On 08.01.2008 01:40, Marc Jones wrote:
Carl-Daniel Hailfinger wrote:
Marc?
While the patch is against the generic x86 CAR code, it can also be easily modified to work with AMD K8/K9/K10 CAR code. Especially the recent K10 commit made AMD CAR an #ifdef mess which could be sorted out nicely.
Yes, It would be good to clean them all up.
OK, will prepare a patch to do so after we have finalized the generic x86 CAR patch.
This patch is part of my quest to clean up those v2 code parts which will someday end up in v3.
A good cause :)
Thanks.
-#if CacheSize == 0x10000 - /* enable caching for 64K using fixed mtrr */ +/* 0x06 is the WB IO type for a given 4k segment.
- segs is the number of 4k segments we want to use for CAR.
- subpart is the nth 32-bit window into IO type configuration.

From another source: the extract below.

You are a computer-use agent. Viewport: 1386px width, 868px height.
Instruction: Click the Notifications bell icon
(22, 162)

- reg is the register where the IO type should be stored.
- */
+.macro extractmask segs, subpart, reg +.if \segs - (\subpart * 4) <= 0
- xorl \reg, \reg
+.elseif \segs - (\subpart * 4) == 1
- movl $0x06000000, \reg
+.elseif \segs - (\subpart * 4) == 2
- movl $0x06060000, \reg
+.elseif \segs - (\subpart * 4) == 3
- movl $0x06060600, \reg
+.elseif \segs - (\subpart * 4) >= 4
- movl $0x06060606, \reg
+.endif +.endm
Why not just pass in the number of 4k pieces, \segs - (\subpart * 4)?

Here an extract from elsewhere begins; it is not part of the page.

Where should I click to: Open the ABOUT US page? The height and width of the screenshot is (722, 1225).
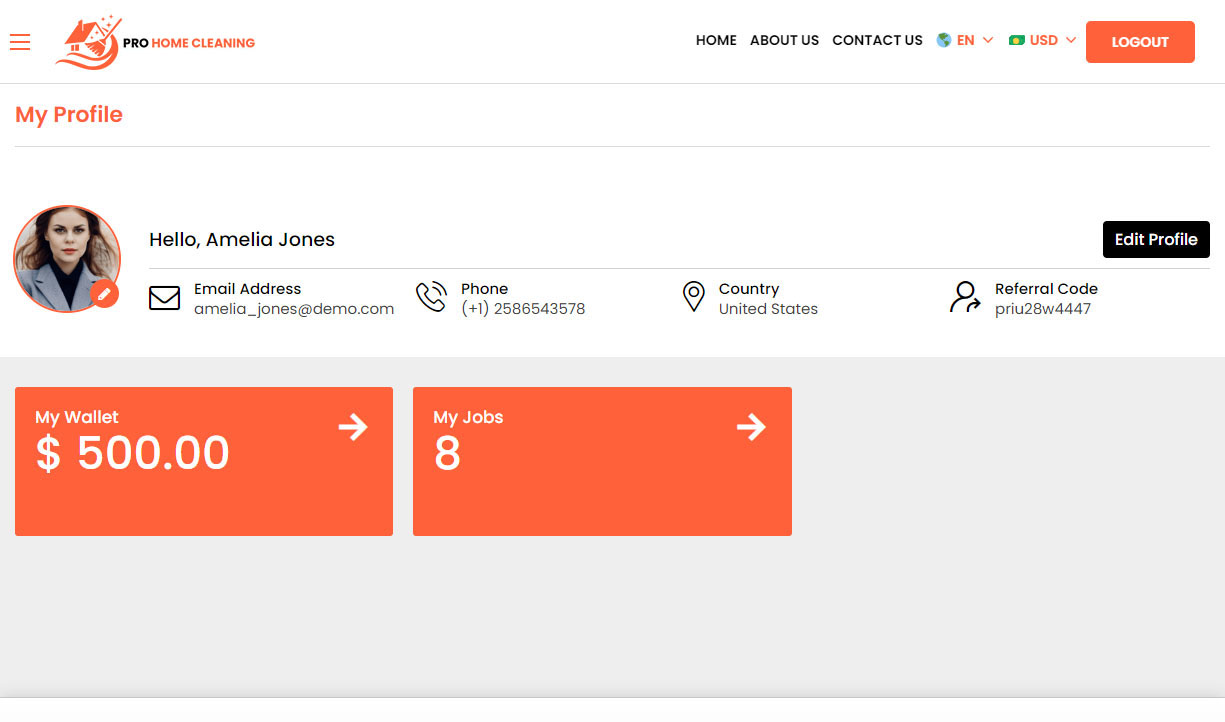(x=784, y=41)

To simplify understanding the formula for readers of the code. But I agree moving calculations makes the code more readable in the function above.

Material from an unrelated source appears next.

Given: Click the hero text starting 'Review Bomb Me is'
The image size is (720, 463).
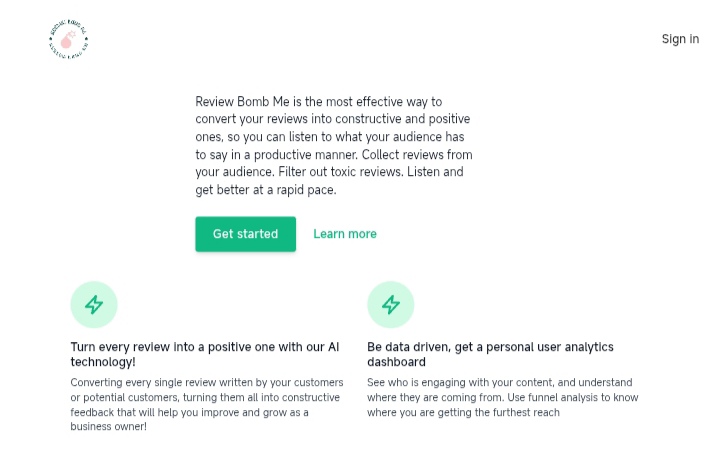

+.macro simplemask_helper segs, subpart +.if \subpart & 0x1
- extractmask \segs, \subpart, %eax
+.else
- extractmask \segs, \subpart, %edx
+.endif +.endm +/* size is the cache size in bytes we want to use for CAR.
- part is the nth 64-bit window into IO type configuration.
- */
+.macro simplemask size, part
- simplemask_helper (\size / 0x1000), (\part * 2 + 1)
- simplemask_helper (\size / 0x1000), (\part * 2)
+.endm
The \part stuff isn't really intuitive. I think an .if size > 32K would be better and then the caller doesn't have to know \part. Building on that the macro could fill in ecx as well.
I'll rewrite the patch a bit to make it more intuitive. I disagree with the ".if size > 32k" part, though. But once you see my new code, it may be elegant enough to not worry about the 32k boundary anymore.
Regards, Carl-Daniel